Başlık; İstanbul’dan bir okuyucumuza ait. Kartal bölgesinde Vestel’in en büyük bayilerinden birisinden aldığı ürünler nedeniyle canı çok sıkılmış. Nedeni; aldığı ürünlerden memnuniyetsizliği. Okuyucumuz Vestel bayiinden, Zanucci marka bulaşık makinesi ve de 18 BTU klima almış.
Servis eve geldiğinde bulaşık makinesi için garanti veremeyeceklerini belirtince okuyucumuz hemen Vestel’i aramış. Yetkili kişi; Vestel’in artık Zanucci ile anlaşmasının bittiğini, ayrıca Zanucci’nin o modelinin üretimden kalktığını ve kendilerinin garanti vermeyeceklerini söylemiş. Okuyucumuz; bu defa da Zanucci ile anlaşan Elektroluks’u aramış. Onlar da üretimden kalkan model için garanti veremeyeceklerini ifade etmişler. Okuyucumuz sonunda kendisine satılan Zanucci’nin Çin’de üretildiğini öğrenmiş. Ve ürünü geri vermiş.
Gelelim klimaya.

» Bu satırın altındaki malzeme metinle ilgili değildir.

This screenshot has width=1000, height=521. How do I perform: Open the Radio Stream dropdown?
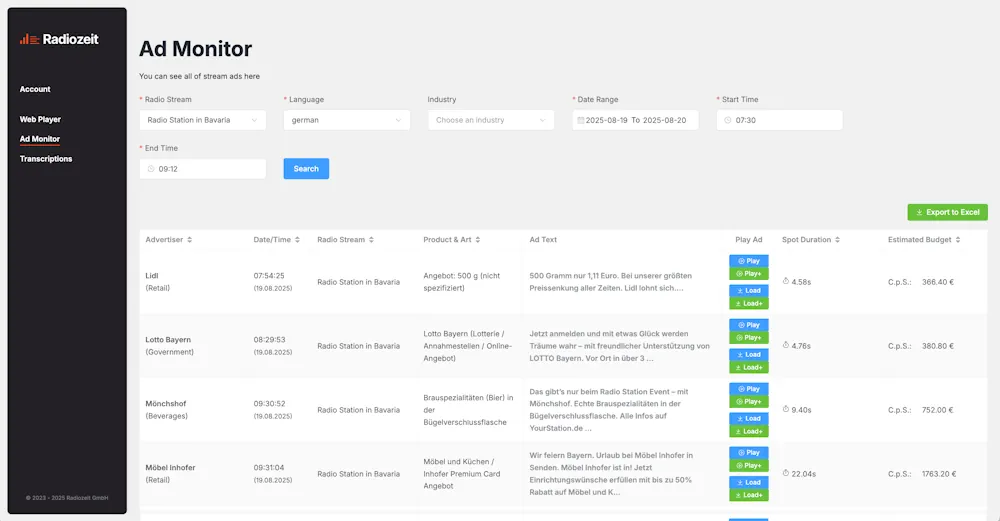click(202, 120)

Okuyucumuz yeni evine alacağı klima için salonuna ölçüm yaptırmış. 18 BTU klimanın yeterli olacağı, daha düşük klimanın soğutma ve ısıtmada sıkıntı yaratacağı söylenmiş. Ve bayiden 18 BTU klima istemiş. Eve, Vestel Eco Plus 18 model klima gelmiş. Servis klimayı takmış. Ancak ısıtma ve soğutmada sıkıntı olunca okuyucu servisi aramış. Yetkili; aldığınız klima ’18 değil 16 BTU’ demiş. Şaşıran okuyucumuz hemen Vestel merkezi aramış. Yetkili; okuyucuyu dinledikten sonra; ’Broşürü okusaydınız 16 BTU olduğunu anlardınız’ demiş. Okuyucunun; ’Vestel, uluslararası bir marka. Dünyaca biliniyor. Televizyon ve gazetelerde sürekli reklamları veriliyor. Vestel adına güvendiğim için broşüre bakma gereği duymadım. Ayrıca klimanın üzerinde 18 yazdığı için de 18 BTU olduğunu düşündüm’ cevabına yetkili, ’18 yazısı BTU’yu değil, modelini gösteriyor’ demiş.

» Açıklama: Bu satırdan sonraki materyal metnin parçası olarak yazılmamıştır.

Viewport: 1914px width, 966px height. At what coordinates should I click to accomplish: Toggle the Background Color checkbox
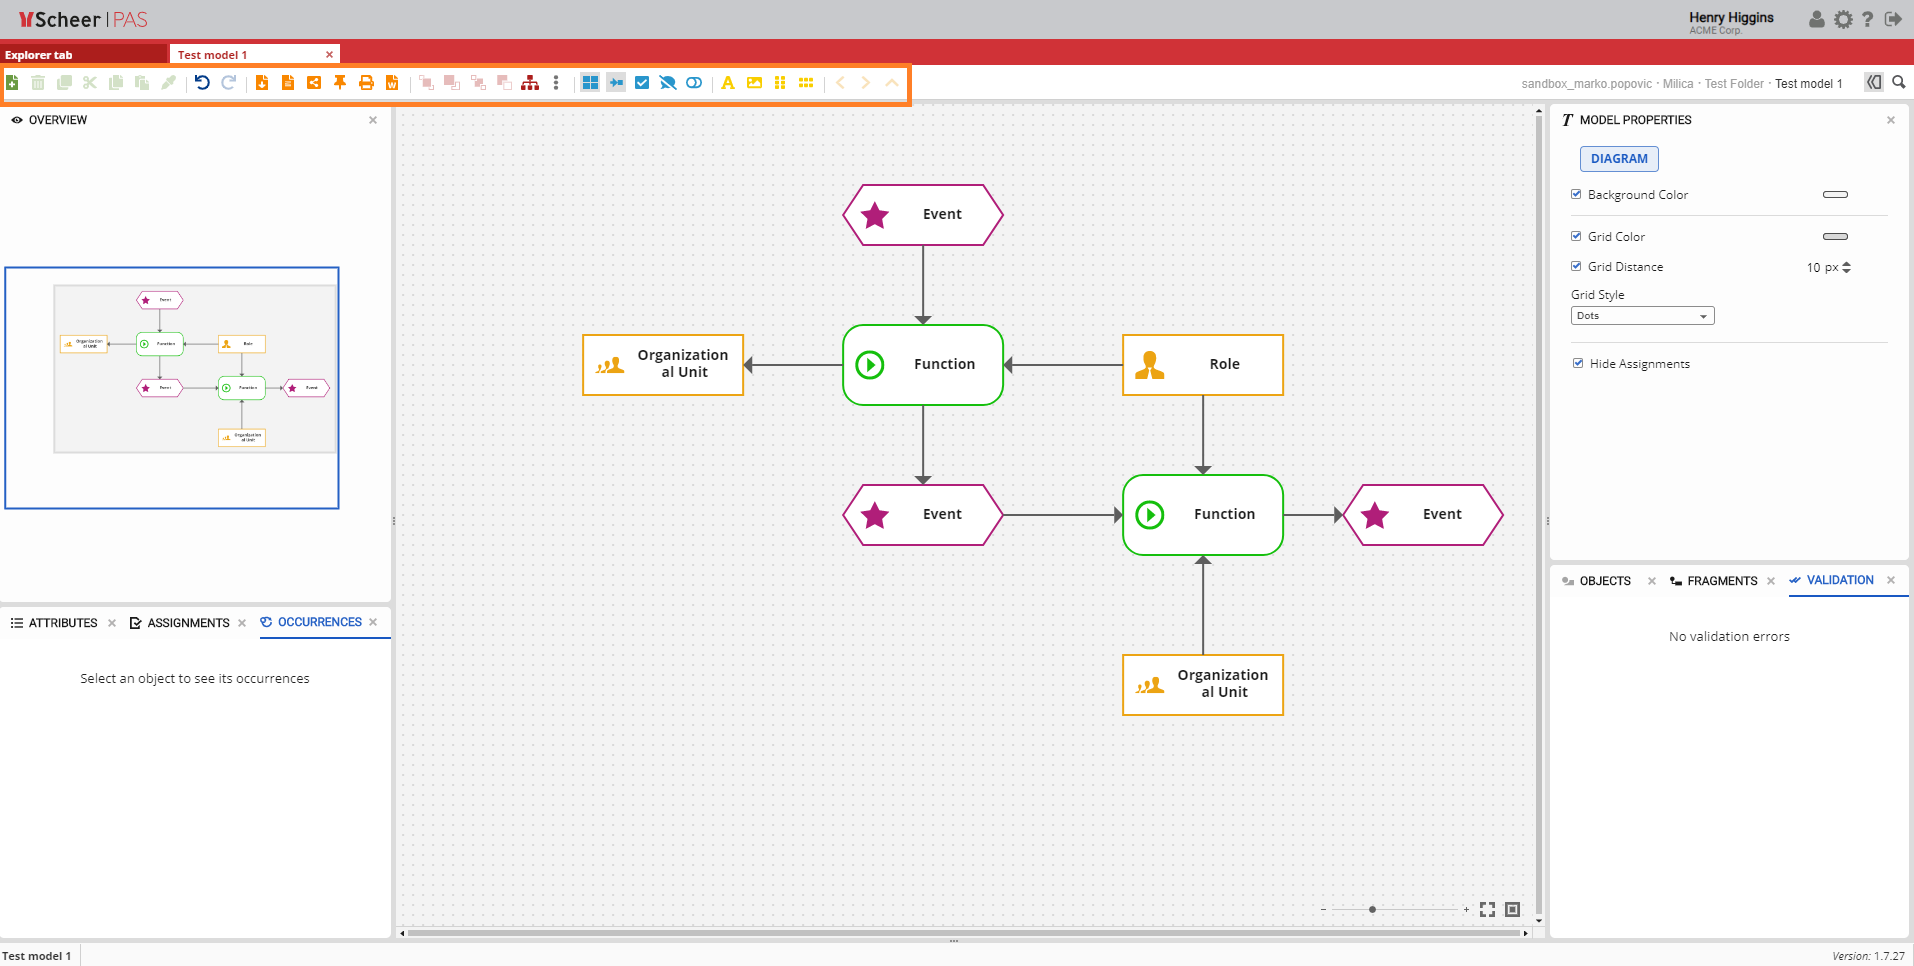[x=1576, y=195]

Doğrusunu söylemek gerekirse Vestel gibi güvenilir bir markanın bayilerinde Çin’de üretilen ya da üretimden kaldırılan, garantisi olmayan ürünler satılması ve de klima seçiminde tüketiciye doğru bilgiler verilmemesi pek hoş değil. Dileriz Vestel bu tür problemlerin bir daha yaşanmaması için gerekli önlemleri alır. Gelen tüketici şikayetlerinin ardı arkası kesilmiyor.

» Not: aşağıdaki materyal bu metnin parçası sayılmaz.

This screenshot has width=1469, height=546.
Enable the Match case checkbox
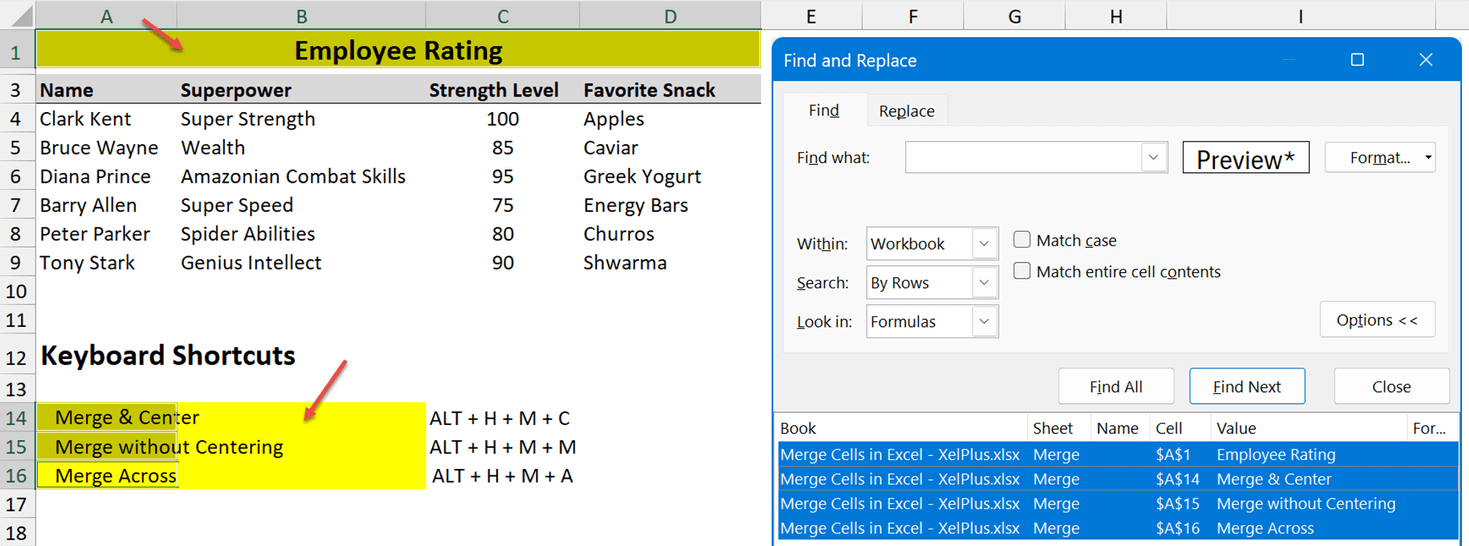click(x=1022, y=240)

İlginç bir tüketici şikayeti ise Adana’dan.
Adanalı bu okurumuz bir şirketten değil, devletten şikayetçi.
“Devlet bize at eti yediriyor” diyen bu okuyucumuz kendilerine at eti yedirenlerden değil devletten şikayetçi.
Et üzerinde aylardır gerçekleştirilen maniplasyon sonunda halkın sağlığı ile oynanmaya başlandı.
Borsada bir oyuncunun üç beş lotluk hisse hareketlerini maniplasyon diye izleyen devlet, maalesef gıda fiyatları ile oynayanların peşine düşmüyor. Önce pirinç, sonra mercimek sonra et. Fiyat yüksek olunca devreye insafsızlar giriyor ve halka at eti satıyor.
Önceki gün yine Adana yolunda bir kamyon dolusu at eti ele geçirildi.
Ya ele geçirilmeyenler?
Adanalılar, Antepliler ve o bölge halkı bunu afiyetle yedi.
Et fiyatları böyle yüksek seyretmeye devam ederse Türkiye’de at ırkı yok olacak.
Size garip bir soru sorayım; hepimiz çocukluğumuzda etrafımızda çok sayıda eşek görürdük. Şimdi numune olarak bile eşek gören var mı?
Yok!
Bunun nedeni bir dönem eşeklerin gizlice kesilip dana eti olarak satılmasıdır.
Adıyamanlı bir kasabın, dönemin Başbakanı Turgut Özal’ın ili ziyaretinde kaldığı otele bile eşek eti sattığı bilinen bir gerçektir. Bu kasap 3 yılda bin 500 dolayında eşek kestiğini itiraf etmiştir.
Şimdi günde ne kadar at kesildiği bilinmiyor ama bilinen bir gerçek var ki fiyatlar bu kadar yüksek devam ettiği sürece, bize daha çok garip garip hayvan etleri yedirecekler.